- Task description
Copy every line of the data below word for word, omitting the pictures from your answer.

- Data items
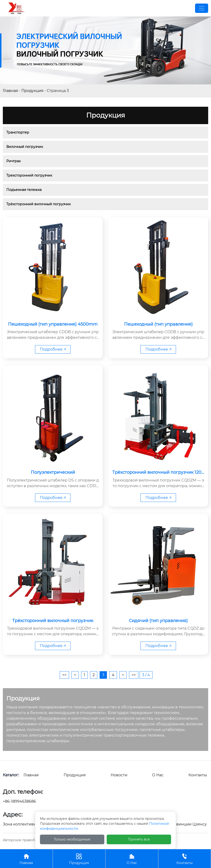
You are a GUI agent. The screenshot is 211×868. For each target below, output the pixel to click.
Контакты (185, 859)
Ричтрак (13, 161)
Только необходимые (72, 839)
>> (134, 675)
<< (64, 675)
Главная (10, 91)
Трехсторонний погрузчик (29, 175)
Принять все (139, 839)
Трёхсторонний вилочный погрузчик (38, 204)
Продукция (32, 91)
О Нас (132, 859)
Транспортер (18, 132)
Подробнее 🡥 (53, 349)
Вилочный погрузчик (25, 147)
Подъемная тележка (24, 190)
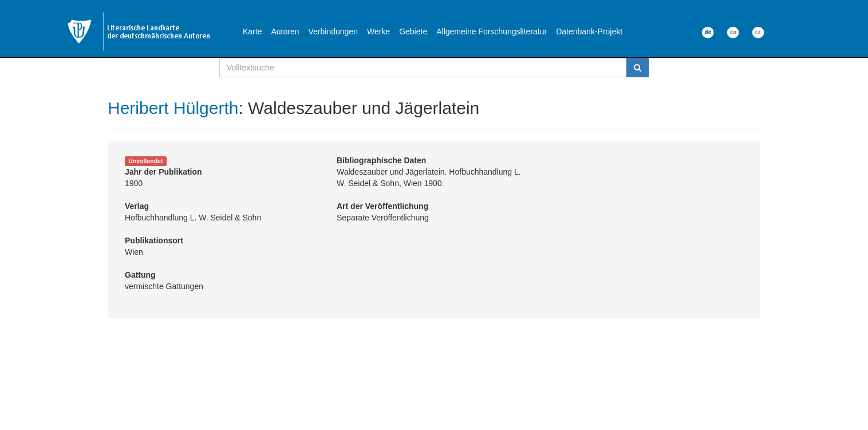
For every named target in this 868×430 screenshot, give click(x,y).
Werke (378, 31)
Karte (252, 31)
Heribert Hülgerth (173, 108)
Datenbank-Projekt (589, 31)
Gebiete (413, 31)
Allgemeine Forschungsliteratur (491, 31)
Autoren (285, 31)
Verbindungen (333, 31)
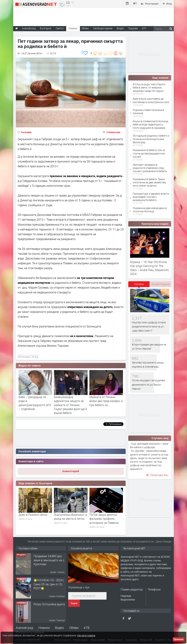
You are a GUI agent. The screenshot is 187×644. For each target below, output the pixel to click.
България (26, 132)
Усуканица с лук (79, 587)
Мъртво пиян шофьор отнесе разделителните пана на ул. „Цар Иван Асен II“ (149, 326)
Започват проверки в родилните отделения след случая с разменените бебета (150, 168)
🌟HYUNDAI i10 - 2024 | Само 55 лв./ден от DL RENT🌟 (49, 584)
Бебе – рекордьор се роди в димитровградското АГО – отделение (35, 403)
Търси (74, 603)
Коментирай (71, 471)
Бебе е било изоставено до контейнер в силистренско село (151, 100)
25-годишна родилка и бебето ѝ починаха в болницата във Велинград (151, 139)
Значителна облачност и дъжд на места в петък (70, 516)
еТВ (86, 628)
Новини (73, 28)
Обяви (74, 628)
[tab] (139, 285)
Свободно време (103, 28)
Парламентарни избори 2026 (32, 34)
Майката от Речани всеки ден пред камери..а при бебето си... (106, 401)
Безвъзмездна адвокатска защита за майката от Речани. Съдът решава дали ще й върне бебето (70, 405)
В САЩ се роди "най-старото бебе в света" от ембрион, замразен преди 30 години (149, 88)
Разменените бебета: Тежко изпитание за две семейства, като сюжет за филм (150, 182)
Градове (133, 28)
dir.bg (34, 357)
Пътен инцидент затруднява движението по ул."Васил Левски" (148, 384)
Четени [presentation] (139, 284)
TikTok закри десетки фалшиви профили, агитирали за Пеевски (104, 518)
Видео (60, 628)
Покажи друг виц (157, 475)
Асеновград (24, 628)
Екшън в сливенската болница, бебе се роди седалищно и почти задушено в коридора (151, 124)
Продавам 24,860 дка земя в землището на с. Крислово (49, 560)
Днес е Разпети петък (33, 514)
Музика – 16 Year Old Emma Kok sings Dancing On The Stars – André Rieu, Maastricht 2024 (149, 268)
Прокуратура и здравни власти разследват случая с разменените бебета (151, 197)
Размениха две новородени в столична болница (150, 210)
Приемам (178, 639)
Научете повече (86, 635)
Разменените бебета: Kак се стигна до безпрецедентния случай (149, 153)
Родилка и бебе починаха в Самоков (148, 112)
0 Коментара (113, 132)
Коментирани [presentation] (160, 284)
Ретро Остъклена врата (49, 604)
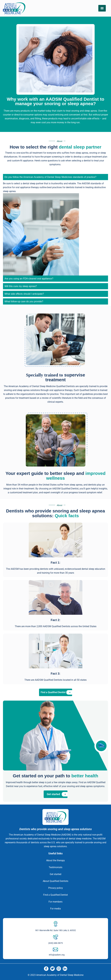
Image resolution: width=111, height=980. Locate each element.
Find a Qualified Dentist (55, 895)
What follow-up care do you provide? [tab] (24, 301)
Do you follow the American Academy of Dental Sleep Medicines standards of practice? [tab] (50, 177)
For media (55, 908)
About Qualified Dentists (55, 881)
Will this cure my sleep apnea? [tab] (20, 286)
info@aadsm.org (56, 955)
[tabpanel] (55, 228)
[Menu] (102, 8)
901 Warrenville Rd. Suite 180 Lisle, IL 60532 (55, 930)
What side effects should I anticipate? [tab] (24, 294)
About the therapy (55, 860)
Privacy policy (55, 888)
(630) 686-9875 (55, 943)
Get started (55, 874)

- Reply to the exercise
You are a GUI agent. The screenshot is 211×868. For each target below, output the pixel to click.
Контакты (185, 859)
Ричтрак (13, 161)
Только необходимые (72, 839)
>> (134, 675)
<< (64, 675)
Главная (10, 91)
Трехсторонний погрузчик (29, 175)
Принять все (139, 839)
Трёхсторонний вилочный погрузчик (38, 204)
Продукция (32, 91)
О Нас (132, 859)
Транспортер (18, 132)
Подробнее 🡥 (53, 349)
Вилочный погрузчик (25, 147)
Подъемная тележка (24, 190)
For every named target in this 868×430 screenshot, give click(x,y).
Werke (378, 31)
Karte (252, 31)
Heribert Hülgerth (173, 108)
Datenbank-Projekt (589, 31)
Gebiete (413, 31)
Allgemeine Forschungsliteratur (491, 31)
Autoren (285, 31)
Verbindungen (333, 31)
You are a GUI agent. The screenshot is 187×644. For each target below, output the pixel to click.
България (26, 132)
Усуканица с лук (79, 587)
Мъртво пиян шофьор отнесе разделителните пана на ул. „Цар Иван Асен II“ (149, 326)
Започват проверки в родилните отделения след случая с разменените бебета (150, 168)
🌟HYUNDAI i10 - 2024 | Само 55 лв./ден от DL RENT🌟 (49, 584)
Бебе – рекордьор се роди в димитровградското АГО – отделение (35, 403)
Търси (74, 603)
Коментирай (71, 471)
Бебе е било изоставено до контейнер в силистренско село (151, 100)
25-годишна родилка и бебето ѝ починаха в болницата във Велинград (151, 139)
Значителна облачност и дъжд на места в петък (70, 516)
еТВ (86, 628)
Новини (73, 28)
Обяви (74, 628)
[tab] (139, 285)
Свободно време (103, 28)
Парламентарни избори 2026 (32, 34)
Майката от Речани всеки ден пред камери..а при бебето си... (106, 401)
Безвъзмездна адвокатска защита за майката от Речани. Съдът решава дали ще й върне бебето (70, 405)
В САЩ се роди "най-старото бебе в света" от ембрион, замразен преди 30 години (149, 88)
Разменените бебета: Тежко изпитание за две семейства, като сюжет за филм (150, 182)
Градове (133, 28)
dir.bg (34, 357)
Пътен инцидент затруднява движението по ул."Васил Левски" (148, 384)
Четени [presentation] (139, 284)
TikTok закри десетки фалшиви профили, агитирали за Пеевски (104, 518)
Видео (60, 628)
Покажи друг виц (157, 475)
Асеновград (24, 628)
Екшън в сливенската болница, бебе се роди седалищно и почти задушено в коридора (151, 124)
Продавам 24,860 дка земя в землището на с. Крислово (49, 560)
Днес е Разпети петък (33, 514)
Музика – 16 Year Old Emma Kok sings Dancing On The Stars – André Rieu, Maastricht 2024 (149, 268)
Прокуратура и здравни власти разследват случая с разменените бебета (151, 197)
Размениха две новородени в столична болница (150, 210)
Приемам (178, 639)
Научете повече (86, 635)
Разменените бебета: Kак се стигна до безпрецедентния случай (149, 153)
Родилка и бебе починаха в Самоков (148, 112)
0 Коментара (113, 132)
Коментирани [presentation] (160, 284)
Ретро Остъклена врата (49, 604)
Image resolution: width=111, height=980. Locate each element.
Find a Qualified Dentist (55, 895)
What follow-up care do you provide? [tab] (24, 301)
Do you follow the American Academy of Dental Sleep Medicines standards of practice? [tab] (50, 177)
For media (55, 908)
About Qualified Dentists (55, 881)
Will this cure my sleep apnea? [tab] (20, 286)
info@aadsm.org (56, 955)
[tabpanel] (55, 228)
[Menu] (102, 8)
901 Warrenville Rd. Suite 180 Lisle, IL 60532 (55, 930)
What side effects should I anticipate? [tab] (24, 294)
About the therapy (55, 860)
Privacy policy (55, 888)
(630) 686-9875 (55, 943)
Get started (55, 874)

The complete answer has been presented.